Material for this exercise below:
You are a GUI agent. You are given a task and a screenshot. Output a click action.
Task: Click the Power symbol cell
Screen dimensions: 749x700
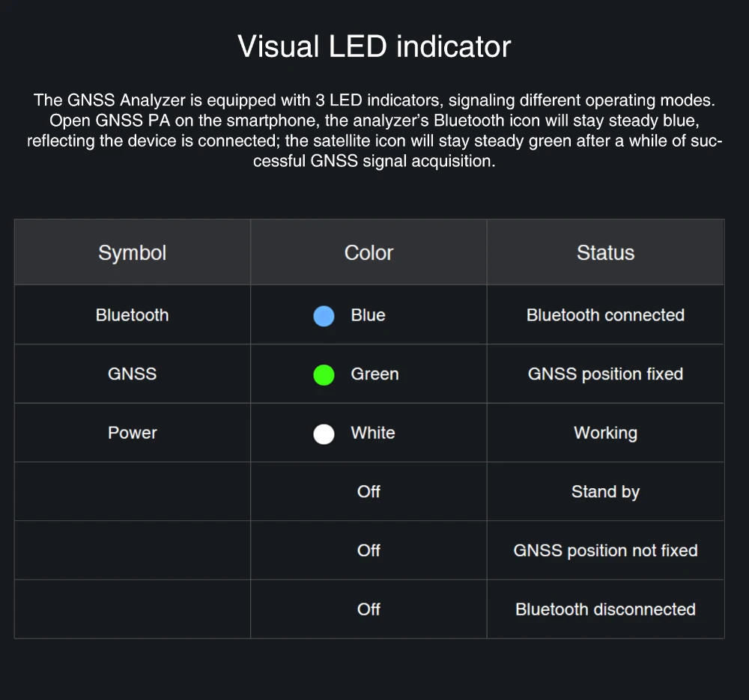point(132,433)
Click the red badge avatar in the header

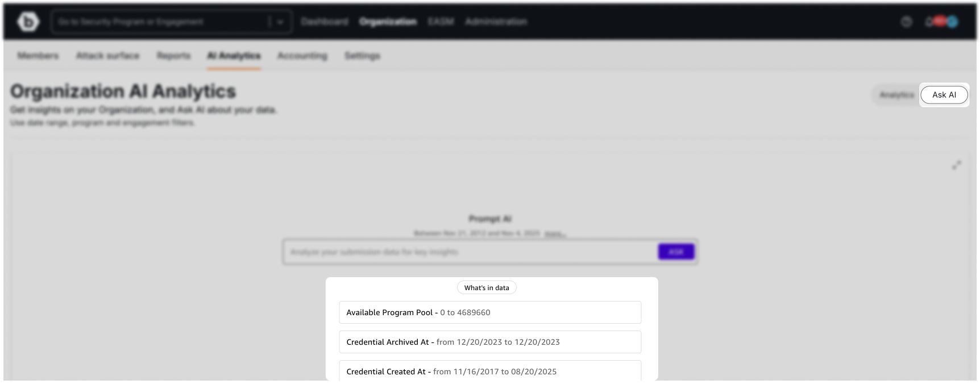click(941, 22)
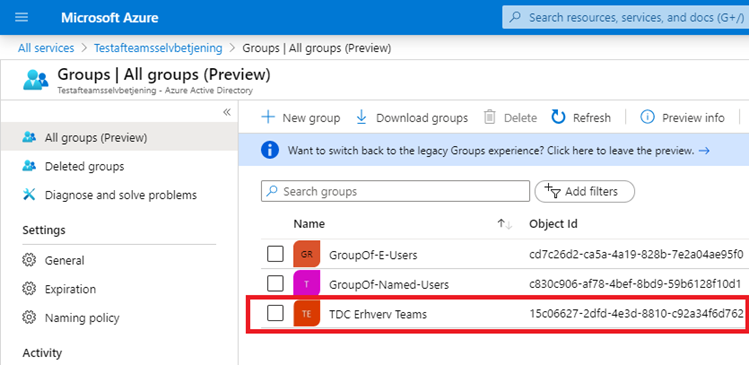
End of Material for this exercise.
-- Your task --
All of the lines above must be repeated without alteration, though the pictures are to be excluded.

-- Task response --
You are a GUI agent. You are given a task and a screenshot. Output a click action.
Task: Click the Power symbol cell
Screen dimensions: 749x700
point(132,433)
Click the red badge avatar in the header

click(941, 22)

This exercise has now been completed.